Limit the number of file descriptors a process can open over its lifespan

Question

I'm on a debian based system. One of the vulnerability I'm trying to solve is multiple zero byte file creation which tends to exhaust inodes available in the Filesystem.

My system allows users to execute code in a sandboxed environment and all resource ulimits are set (memory, cpu, process, STDOUT, etc). One resource limit that I'm unable to set is the total number of files a process can create.

The problem exists because there are a few world writable directories in the sandbox and file creation permissions cannot be revoked to the executing process due to other constraints.

1. ulimit has open files (-n) option but this only refers to number of concurrent file descriptors a process can open.

2. I tried exploring disk quota but this looks like user specific limits on number of inodes a user can create. Ideally i'd like this to be process limit rather than user limit.

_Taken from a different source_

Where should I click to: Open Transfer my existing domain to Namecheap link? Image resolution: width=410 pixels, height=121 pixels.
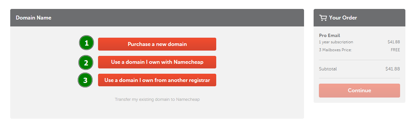tap(157, 99)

Q1) Is there no reliable way to limit the number of file descriptors a process can create over its life span?

OR

Q2) Any low overhead monitoring tool to keep track of the number of open(O_CREAT) calls by a process?

Answer 1

You can limit resources inside a process using setrlimit(2) (which can be used with bash builtin ulimit).

You can set up disk quotas on a file system.

There is no more finegrained ways.

Any low overhead monitoring tool to keep track of the number of open(O_CREAT) calls by a process?

You could monitor the creation of files using inotify(7) facilities.

You might write and use some FUSE filesystem for your needs.

Look also into containers, perhaps Docker.